**Instruction**
Carry on the commentary below about the standoff over Scottish independence and Brexit, starting after its final sentence.

**Extract to read**
···

While the First Minister upped the ante yesterday, she had, in her usual fashion, prepared studiously for the moment. Immediately after the EU referendum last June, she chose her words very carefully indeed. And she only started a “national conversation” on independence several months after the Brexit vote. Unlike her impetuous predecessor, Mr Salmond, every move she makes is considered, and the risks carefully weighed.

Now, though, both women have their cards on the table, and the stakes couldn't be higher. Victory for one means political oblivion for the other.

It's no surprise that the SNP has judged that - at this moment of greatest uncertainty - now is the right time to roll the dice again

Worse for Mrs May, it's a case of double jeopardy. She could to all intents and purposes win the argument over Brexit, but still lose the Union. In reality though, just as both leaders’ futures are entwined, so the outcome of Brexit and the fate of the Union are now inextricably linked.

···

**Provided information**

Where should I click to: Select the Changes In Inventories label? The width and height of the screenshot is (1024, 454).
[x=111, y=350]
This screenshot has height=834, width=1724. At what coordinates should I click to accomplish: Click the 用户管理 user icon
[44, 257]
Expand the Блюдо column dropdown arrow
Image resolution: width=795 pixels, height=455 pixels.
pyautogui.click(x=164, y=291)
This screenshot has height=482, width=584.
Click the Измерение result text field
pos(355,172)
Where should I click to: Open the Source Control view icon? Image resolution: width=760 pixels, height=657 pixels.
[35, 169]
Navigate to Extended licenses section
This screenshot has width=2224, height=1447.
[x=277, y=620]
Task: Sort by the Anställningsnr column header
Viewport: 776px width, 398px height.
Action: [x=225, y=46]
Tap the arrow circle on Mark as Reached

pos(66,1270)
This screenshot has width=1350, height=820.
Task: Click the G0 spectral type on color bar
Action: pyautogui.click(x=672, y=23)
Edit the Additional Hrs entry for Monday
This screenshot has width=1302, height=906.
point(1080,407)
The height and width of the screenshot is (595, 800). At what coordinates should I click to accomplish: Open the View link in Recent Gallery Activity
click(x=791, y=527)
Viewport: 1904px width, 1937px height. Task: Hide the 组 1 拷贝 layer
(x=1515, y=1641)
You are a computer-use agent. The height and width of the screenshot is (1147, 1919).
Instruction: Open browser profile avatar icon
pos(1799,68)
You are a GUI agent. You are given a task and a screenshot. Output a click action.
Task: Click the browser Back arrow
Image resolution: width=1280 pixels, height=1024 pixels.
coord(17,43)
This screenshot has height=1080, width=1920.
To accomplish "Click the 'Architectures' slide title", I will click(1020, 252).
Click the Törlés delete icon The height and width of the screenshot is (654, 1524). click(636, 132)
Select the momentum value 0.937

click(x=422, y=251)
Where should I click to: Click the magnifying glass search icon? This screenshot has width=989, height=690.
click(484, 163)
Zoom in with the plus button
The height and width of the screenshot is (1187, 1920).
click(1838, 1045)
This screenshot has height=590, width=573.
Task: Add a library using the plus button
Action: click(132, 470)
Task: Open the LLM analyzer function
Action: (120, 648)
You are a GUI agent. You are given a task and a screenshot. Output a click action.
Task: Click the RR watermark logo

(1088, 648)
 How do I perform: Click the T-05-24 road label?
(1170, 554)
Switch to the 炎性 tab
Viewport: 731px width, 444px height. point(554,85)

···

**Response to this exercise**
The worse the Brexit negotiations go, the more emboldened many Scottish voters may become in risking quitting the UK, in the hopes of rejoining the European Union at a later date. And, like a game of poker, Mrs May really has very little idea what kind of cards she'll get to play in the negotiations. No wonder Downing Street is digging its heals in on the date of the second independence referendum.

And it's no surprise that the SNP has judged that - at this moment of greatest uncertainty for the Prime Minister as she prepares to trigger Article 50  - now is the right time to roll the dice once again. They've both redefined themselves, against their better judgement, as risk takers. But like all good gamblers, it's a calculated risk they're both taking.